* _IL PROBLEMA_:
Ricopia identiche tutte le righe dei dati qui sotto, dalla prima all'ultima.
----
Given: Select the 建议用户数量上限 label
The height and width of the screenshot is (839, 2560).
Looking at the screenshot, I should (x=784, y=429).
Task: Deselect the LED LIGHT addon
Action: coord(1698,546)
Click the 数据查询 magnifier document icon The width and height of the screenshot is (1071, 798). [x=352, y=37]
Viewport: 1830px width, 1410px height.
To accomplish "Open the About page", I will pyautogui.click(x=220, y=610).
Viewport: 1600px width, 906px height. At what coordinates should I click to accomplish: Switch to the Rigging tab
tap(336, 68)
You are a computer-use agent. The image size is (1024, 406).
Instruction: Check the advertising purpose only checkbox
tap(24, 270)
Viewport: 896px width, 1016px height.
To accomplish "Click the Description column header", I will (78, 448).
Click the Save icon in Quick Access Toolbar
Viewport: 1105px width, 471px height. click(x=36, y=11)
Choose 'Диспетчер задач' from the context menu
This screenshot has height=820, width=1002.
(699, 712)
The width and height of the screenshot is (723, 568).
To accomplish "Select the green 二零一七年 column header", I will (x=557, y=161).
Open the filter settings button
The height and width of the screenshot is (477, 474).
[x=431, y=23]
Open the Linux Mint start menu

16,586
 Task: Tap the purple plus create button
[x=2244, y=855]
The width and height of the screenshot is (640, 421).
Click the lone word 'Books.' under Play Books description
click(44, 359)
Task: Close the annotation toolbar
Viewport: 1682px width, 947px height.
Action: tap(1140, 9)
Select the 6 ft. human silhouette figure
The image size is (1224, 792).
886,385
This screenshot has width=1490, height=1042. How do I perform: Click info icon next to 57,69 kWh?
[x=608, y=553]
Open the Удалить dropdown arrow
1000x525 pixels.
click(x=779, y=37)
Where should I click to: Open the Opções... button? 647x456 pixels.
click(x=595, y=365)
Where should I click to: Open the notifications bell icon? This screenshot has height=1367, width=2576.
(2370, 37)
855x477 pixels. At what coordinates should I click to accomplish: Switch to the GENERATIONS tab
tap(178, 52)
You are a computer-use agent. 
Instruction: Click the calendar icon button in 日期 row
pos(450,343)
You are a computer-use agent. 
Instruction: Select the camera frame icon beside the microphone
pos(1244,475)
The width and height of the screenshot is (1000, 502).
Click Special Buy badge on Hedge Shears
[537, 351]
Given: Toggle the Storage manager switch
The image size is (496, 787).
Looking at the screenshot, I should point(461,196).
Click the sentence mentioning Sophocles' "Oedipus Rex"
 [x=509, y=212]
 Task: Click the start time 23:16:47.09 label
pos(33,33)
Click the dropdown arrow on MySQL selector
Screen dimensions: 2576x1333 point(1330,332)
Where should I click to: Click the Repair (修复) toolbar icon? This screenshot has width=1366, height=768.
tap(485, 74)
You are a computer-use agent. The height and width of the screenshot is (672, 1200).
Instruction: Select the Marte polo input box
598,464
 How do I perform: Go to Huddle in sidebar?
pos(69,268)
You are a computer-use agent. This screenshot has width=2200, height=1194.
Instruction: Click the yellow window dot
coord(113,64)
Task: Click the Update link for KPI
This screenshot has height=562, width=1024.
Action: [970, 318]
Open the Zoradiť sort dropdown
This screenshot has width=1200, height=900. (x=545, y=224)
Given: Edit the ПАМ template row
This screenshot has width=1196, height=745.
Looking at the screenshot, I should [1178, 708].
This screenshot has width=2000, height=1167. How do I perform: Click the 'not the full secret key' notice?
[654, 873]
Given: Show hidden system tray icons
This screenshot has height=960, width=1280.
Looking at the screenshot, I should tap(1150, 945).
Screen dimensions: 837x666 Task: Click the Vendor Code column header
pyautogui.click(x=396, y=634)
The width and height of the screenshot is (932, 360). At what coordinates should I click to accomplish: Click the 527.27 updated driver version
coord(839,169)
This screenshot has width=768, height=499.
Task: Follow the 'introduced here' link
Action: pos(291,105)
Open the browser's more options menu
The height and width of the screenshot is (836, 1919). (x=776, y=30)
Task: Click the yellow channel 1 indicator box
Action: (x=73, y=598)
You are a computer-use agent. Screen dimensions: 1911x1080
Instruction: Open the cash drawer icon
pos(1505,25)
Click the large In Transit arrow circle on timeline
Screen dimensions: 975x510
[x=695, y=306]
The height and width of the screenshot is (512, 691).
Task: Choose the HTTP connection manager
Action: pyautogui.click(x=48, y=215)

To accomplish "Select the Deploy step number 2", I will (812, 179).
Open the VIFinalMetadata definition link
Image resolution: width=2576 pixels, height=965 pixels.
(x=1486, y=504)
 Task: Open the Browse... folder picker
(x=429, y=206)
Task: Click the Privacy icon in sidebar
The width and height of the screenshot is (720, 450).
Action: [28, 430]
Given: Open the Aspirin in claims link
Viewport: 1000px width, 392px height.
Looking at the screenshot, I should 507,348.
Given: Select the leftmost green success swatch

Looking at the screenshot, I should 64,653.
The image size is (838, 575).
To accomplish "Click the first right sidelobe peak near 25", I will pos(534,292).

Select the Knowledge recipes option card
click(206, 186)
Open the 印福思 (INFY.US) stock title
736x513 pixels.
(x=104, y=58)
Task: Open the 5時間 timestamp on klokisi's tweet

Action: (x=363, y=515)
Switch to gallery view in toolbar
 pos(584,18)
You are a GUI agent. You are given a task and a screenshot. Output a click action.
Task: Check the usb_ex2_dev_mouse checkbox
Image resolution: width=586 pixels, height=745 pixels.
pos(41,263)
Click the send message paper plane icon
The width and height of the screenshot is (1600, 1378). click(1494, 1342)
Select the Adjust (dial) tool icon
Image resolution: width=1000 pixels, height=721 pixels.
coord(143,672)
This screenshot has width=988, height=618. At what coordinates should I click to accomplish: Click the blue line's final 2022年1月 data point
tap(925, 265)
----
* _RISPOSTA ALL'ESERCIZIO_:
Given: Select the 建议用户数量上限 label
The height and width of the screenshot is (839, 2560).
Looking at the screenshot, I should (x=784, y=429).
Task: Deselect the LED LIGHT addon
Action: coord(1698,546)
Click the 数据查询 magnifier document icon The width and height of the screenshot is (1071, 798). [x=352, y=37]
Viewport: 1830px width, 1410px height.
To accomplish "Open the About page", I will pyautogui.click(x=220, y=610).
Viewport: 1600px width, 906px height. At what coordinates should I click to accomplish: Switch to the Rigging tab
tap(336, 68)
You are a computer-use agent. The image size is (1024, 406).
Instruction: Check the advertising purpose only checkbox
tap(24, 270)
Viewport: 896px width, 1016px height.
To accomplish "Click the Description column header", I will (78, 448).
Click the Save icon in Quick Access Toolbar
Viewport: 1105px width, 471px height. click(x=36, y=11)
Choose 'Диспетчер задач' from the context menu
This screenshot has height=820, width=1002.
(699, 712)
The width and height of the screenshot is (723, 568).
To accomplish "Select the green 二零一七年 column header", I will (x=557, y=161).
Open the filter settings button
The height and width of the screenshot is (477, 474).
[x=431, y=23]
Open the Linux Mint start menu

16,586
 Task: Tap the purple plus create button
[x=2244, y=855]
The width and height of the screenshot is (640, 421).
Click the lone word 'Books.' under Play Books description
click(44, 359)
Task: Close the annotation toolbar
Viewport: 1682px width, 947px height.
Action: tap(1140, 9)
Select the 6 ft. human silhouette figure
The image size is (1224, 792).
886,385
This screenshot has width=1490, height=1042. How do I perform: Click info icon next to 57,69 kWh?
[x=608, y=553]
Open the Удалить dropdown arrow
1000x525 pixels.
click(x=779, y=37)
Where should I click to: Open the Opções... button? 647x456 pixels.
click(x=595, y=365)
Where should I click to: Open the notifications bell icon? This screenshot has height=1367, width=2576.
(2370, 37)
855x477 pixels. At what coordinates should I click to accomplish: Switch to the GENERATIONS tab
tap(178, 52)
You are a computer-use agent. 
Instruction: Click the calendar icon button in 日期 row
pos(450,343)
You are a computer-use agent. 
Instruction: Select the camera frame icon beside the microphone
pos(1244,475)
The width and height of the screenshot is (1000, 502).
Click Special Buy badge on Hedge Shears
[537, 351]
Given: Toggle the Storage manager switch
The image size is (496, 787).
Looking at the screenshot, I should point(461,196).
Click the sentence mentioning Sophocles' "Oedipus Rex"
 [x=509, y=212]
 Task: Click the start time 23:16:47.09 label
pos(33,33)
Click the dropdown arrow on MySQL selector
Screen dimensions: 2576x1333 point(1330,332)
Where should I click to: Click the Repair (修复) toolbar icon? This screenshot has width=1366, height=768.
tap(485, 74)
You are a computer-use agent. The height and width of the screenshot is (672, 1200).
Instruction: Select the Marte polo input box
598,464
 How do I perform: Go to Huddle in sidebar?
pos(69,268)
You are a computer-use agent. This screenshot has width=2200, height=1194.
Instruction: Click the yellow window dot
coord(113,64)
Task: Click the Update link for KPI
This screenshot has height=562, width=1024.
Action: [970, 318]
Open the Zoradiť sort dropdown
This screenshot has width=1200, height=900. (x=545, y=224)
Given: Edit the ПАМ template row
This screenshot has width=1196, height=745.
Looking at the screenshot, I should [1178, 708].
This screenshot has width=2000, height=1167. How do I perform: Click the 'not the full secret key' notice?
[654, 873]
Given: Show hidden system tray icons
This screenshot has height=960, width=1280.
Looking at the screenshot, I should tap(1150, 945).
Screen dimensions: 837x666 Task: Click the Vendor Code column header
pyautogui.click(x=396, y=634)
The width and height of the screenshot is (932, 360). At what coordinates should I click to accomplish: Click the 527.27 updated driver version
coord(839,169)
This screenshot has width=768, height=499.
Task: Follow the 'introduced here' link
Action: pos(291,105)
Open the browser's more options menu
The height and width of the screenshot is (836, 1919). (x=776, y=30)
Task: Click the yellow channel 1 indicator box
Action: (x=73, y=598)
You are a computer-use agent. Screen dimensions: 1911x1080
Instruction: Open the cash drawer icon
pos(1505,25)
Click the large In Transit arrow circle on timeline
Screen dimensions: 975x510
[x=695, y=306]
The height and width of the screenshot is (512, 691).
Task: Choose the HTTP connection manager
Action: pyautogui.click(x=48, y=215)

To accomplish "Select the Deploy step number 2", I will (812, 179).
Open the VIFinalMetadata definition link
Image resolution: width=2576 pixels, height=965 pixels.
(x=1486, y=504)
 Task: Open the Browse... folder picker
(x=429, y=206)
Task: Click the Privacy icon in sidebar
The width and height of the screenshot is (720, 450).
Action: [28, 430]
Given: Open the Aspirin in claims link
Viewport: 1000px width, 392px height.
Looking at the screenshot, I should 507,348.
Given: Select the leftmost green success swatch

Looking at the screenshot, I should 64,653.
The image size is (838, 575).
To accomplish "Click the first right sidelobe peak near 25", I will pos(534,292).

Select the Knowledge recipes option card
click(206, 186)
Open the 印福思 (INFY.US) stock title
736x513 pixels.
(x=104, y=58)
Task: Open the 5時間 timestamp on klokisi's tweet

Action: (x=363, y=515)
Switch to gallery view in toolbar
 pos(584,18)
You are a GUI agent. You are given a task and a screenshot. Output a click action.
Task: Check the usb_ex2_dev_mouse checkbox
Image resolution: width=586 pixels, height=745 pixels.
pos(41,263)
Click the send message paper plane icon
The width and height of the screenshot is (1600, 1378). click(1494, 1342)
Select the Adjust (dial) tool icon
Image resolution: width=1000 pixels, height=721 pixels.
coord(143,672)
This screenshot has width=988, height=618. At what coordinates should I click to accomplish: Click the blue line's final 2022年1月 data point
tap(925, 265)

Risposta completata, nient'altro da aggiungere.